À faire —
A: D'après le texte sur la Commune et les quartiers populaires, quel anniversaire la Commune de Paris atteint-elle en mars 2021 ?
B: Veuillez recopier sans rien changer, dans les enregistrements, les lignes qui vont de celle contenant « Potencial terapéutico de » jusqu'à celle contenant « Sesión del 29-11-2012 », celle-ci comprise.

Extrait choisi —
______
Aux enfants de la Commune. La Commune et les quartiers populaires
Partager la publication "Aux enfants de la Commune. La Commune et les quartiers populaires"
Aux enfants de la Commune
Des liens entre Commune et quartiers populaires
En mars 2021, La Commune de Paris aura eu lieu il y a 150 ans. Cet événement central dans l’histoire de la France contemporaine reste malheureusement trop méconnu. La Commune est multi fondatrice. Ses réalisations, ses rêves mais aussi sa répression ont dessiné des camps et des idées politiques, qui ont à leur tour forgé une partie du XXe et résonne encore dans les débats aujourd’hui.
De notre côté, nous souhaitons nous intéresser à ce qui pourrait résonner de La Commune dans les banlieues populaires. La Commune est peut-être, la révolution des Banlieues qui a été la plus loin. C’est peut-être même la seule. Celle qui a tant fait peur, qu’ensuite, l’État a tout fait pour empêcher que cela ne se reproduise.
______
Enregistrements —
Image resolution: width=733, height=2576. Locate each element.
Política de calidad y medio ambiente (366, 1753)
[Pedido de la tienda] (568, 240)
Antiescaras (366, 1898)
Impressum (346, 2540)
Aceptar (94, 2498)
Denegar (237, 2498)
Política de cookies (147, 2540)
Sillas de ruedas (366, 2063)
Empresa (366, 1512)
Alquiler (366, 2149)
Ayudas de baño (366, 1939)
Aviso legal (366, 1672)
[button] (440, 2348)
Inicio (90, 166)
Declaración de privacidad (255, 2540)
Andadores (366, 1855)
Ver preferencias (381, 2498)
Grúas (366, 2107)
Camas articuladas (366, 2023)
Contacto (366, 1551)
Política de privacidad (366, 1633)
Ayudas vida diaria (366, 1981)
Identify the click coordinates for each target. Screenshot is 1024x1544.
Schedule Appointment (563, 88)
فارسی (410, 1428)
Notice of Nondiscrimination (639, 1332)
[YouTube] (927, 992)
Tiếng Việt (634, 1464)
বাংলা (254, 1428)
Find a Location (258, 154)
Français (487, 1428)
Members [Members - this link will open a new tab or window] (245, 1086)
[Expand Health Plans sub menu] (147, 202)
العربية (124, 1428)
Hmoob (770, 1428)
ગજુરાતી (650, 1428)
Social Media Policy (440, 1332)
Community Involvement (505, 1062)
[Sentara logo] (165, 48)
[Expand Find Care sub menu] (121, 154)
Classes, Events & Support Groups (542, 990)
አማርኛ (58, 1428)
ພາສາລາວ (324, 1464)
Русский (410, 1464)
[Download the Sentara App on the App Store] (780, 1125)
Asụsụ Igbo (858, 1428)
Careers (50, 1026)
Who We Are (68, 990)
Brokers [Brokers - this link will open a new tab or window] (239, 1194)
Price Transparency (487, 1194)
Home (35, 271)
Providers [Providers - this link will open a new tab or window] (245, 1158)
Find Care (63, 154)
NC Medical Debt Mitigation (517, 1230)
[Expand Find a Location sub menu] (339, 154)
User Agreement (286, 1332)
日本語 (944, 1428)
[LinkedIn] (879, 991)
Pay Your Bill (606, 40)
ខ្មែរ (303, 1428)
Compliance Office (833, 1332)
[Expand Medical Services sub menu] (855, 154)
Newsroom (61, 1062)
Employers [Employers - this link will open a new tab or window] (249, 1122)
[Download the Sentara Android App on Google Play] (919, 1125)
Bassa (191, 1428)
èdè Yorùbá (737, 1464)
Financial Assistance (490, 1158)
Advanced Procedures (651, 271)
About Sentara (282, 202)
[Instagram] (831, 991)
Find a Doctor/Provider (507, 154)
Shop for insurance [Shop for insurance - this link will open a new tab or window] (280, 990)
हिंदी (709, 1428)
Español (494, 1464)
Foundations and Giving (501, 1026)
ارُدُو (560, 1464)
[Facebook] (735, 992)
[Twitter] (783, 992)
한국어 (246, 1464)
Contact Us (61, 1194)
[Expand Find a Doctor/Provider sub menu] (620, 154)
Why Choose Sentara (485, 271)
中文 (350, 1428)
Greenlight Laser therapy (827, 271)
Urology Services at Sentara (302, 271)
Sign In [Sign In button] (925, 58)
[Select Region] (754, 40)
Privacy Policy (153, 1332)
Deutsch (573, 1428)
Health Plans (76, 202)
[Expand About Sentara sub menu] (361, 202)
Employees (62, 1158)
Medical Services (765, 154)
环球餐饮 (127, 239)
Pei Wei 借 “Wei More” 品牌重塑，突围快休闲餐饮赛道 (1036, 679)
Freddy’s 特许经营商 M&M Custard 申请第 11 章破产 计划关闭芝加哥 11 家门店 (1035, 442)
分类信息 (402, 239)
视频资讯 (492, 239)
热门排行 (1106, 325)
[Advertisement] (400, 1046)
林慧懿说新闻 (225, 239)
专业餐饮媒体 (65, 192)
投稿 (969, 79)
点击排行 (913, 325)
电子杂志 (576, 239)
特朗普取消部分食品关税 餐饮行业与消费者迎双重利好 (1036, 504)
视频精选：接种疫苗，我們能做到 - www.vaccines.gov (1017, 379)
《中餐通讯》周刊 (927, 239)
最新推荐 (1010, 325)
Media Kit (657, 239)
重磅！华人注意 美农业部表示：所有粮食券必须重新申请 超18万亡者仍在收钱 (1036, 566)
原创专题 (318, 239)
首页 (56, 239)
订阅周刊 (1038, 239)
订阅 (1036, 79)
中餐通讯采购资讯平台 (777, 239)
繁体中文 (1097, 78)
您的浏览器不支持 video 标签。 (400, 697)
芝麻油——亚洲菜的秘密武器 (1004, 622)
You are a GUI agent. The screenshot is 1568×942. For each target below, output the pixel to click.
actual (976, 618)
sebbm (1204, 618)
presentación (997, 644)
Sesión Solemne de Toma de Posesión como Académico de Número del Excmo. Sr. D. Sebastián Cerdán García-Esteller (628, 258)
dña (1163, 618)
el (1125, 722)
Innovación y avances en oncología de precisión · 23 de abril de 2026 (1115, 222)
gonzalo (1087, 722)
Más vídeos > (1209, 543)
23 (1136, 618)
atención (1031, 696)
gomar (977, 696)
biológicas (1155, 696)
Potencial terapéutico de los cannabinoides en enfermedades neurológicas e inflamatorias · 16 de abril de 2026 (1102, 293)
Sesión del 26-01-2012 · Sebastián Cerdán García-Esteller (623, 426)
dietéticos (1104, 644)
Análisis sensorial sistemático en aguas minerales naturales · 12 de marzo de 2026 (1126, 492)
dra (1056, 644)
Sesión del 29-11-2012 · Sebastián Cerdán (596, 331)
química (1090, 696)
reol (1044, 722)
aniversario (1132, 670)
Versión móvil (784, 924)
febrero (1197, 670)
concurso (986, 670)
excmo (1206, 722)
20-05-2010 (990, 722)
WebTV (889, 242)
______
Corrigé —
A: Ses 150 ans.

B:
Potencial terapéutico de los cannabinoides en enfermedades neurológicas e inflamatorias · 16 de abril de 2026 (1102, 293)
Sesión del 26-01-2012 · Sebastián Cerdán García-Esteller (623, 426)
dietéticos (1104, 644)
Análisis sensorial sistemático en aguas minerales naturales · 12 de marzo de 2026 (1126, 492)
dra (1056, 644)
Sesión del 29-11-2012 · Sebastián Cerdán (596, 331)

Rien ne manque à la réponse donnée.